連絡が取れなくなった40代の男性記者がいました。彼は震度6クラスの激しい余震が怖くて、家族3人で車の中に閉じこもり、震えていたのです。仕事のことを考える心の余裕は完全に失われていました。
彼は東京本社への帰還を強く訴え、2ヶ月後に希望が通り異動していきました。私は部下の安全と同時に、早めにメンタルドクターに診せる手配などの重要性を痛感しました。
② 本社記者たちの「赴任拒否」と、リーダーのやりくり
さらに組織を揺るがしたのが、後任の人事でした。
本社に戻った男性記者の代わりに水戸支局へ内示を受けた記者たちが、「被災・被爆地への赴任」を理由に、次々と水戸への赴任を拒否したのです。
定期異動で管内のつくば通信部にくる予定だった記者も同様に赴任を拒否。これにより、前線の記者が一気に2人も減るという、メディアとしての致命的なピンチに陥りました。
道路は寸断され、本社からの物資応援も届かない孤立した状況。しかし、私は本社と連絡を密にし、粘り強く交渉を重ねました。
結果として、関東の他支局から「期間限定の若い応援記者」を交代制で出してもらうルートを確立し、なんとか最前線の紙面を守り抜くことができたのです。

まとめ:どんな状況でも「何ができるか」を冷静に考える覚悟
大災害は予測できません。高速道路が止まり、JRが不通になり、近くの東海第二原発でも非常用電源のトラブルで一時制御不能になるなど、文字通りすべての前提が崩壊しました。
記者が利用していた立体駐車場が壊れて取材車が取り出せなくなったときは、代車の手配に奔走しました。

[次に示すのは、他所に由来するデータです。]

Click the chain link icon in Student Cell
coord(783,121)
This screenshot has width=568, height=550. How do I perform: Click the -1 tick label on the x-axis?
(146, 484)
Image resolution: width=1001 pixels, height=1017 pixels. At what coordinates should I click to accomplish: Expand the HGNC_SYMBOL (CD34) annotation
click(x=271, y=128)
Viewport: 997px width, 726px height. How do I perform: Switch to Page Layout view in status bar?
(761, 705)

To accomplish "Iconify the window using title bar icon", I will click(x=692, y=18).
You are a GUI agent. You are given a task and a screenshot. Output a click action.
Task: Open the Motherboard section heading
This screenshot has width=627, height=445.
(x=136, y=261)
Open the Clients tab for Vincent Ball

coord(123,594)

本社からは「福島第一原発からさらに大量の放射性物質が噴出したときは、支局員を全員代車に乗せて即座に西へ逃げろ」との極秘指示も受けていました。まさに、走りながらの命がけの判断の連続でした。
予測できない危機の連続において、命を守り、組織の仕事を全うするために必要なこと。それは「柔軟な考えを持ち、瞬時に動ける準備をしておくこと」、そして「どんな状況に追い込まれても、今何ができるかを冷静に考え、行動に移していく覚悟」です。
その覚悟こそが、非常時にあなた自身と、あなたのチームを救う最大の力になります。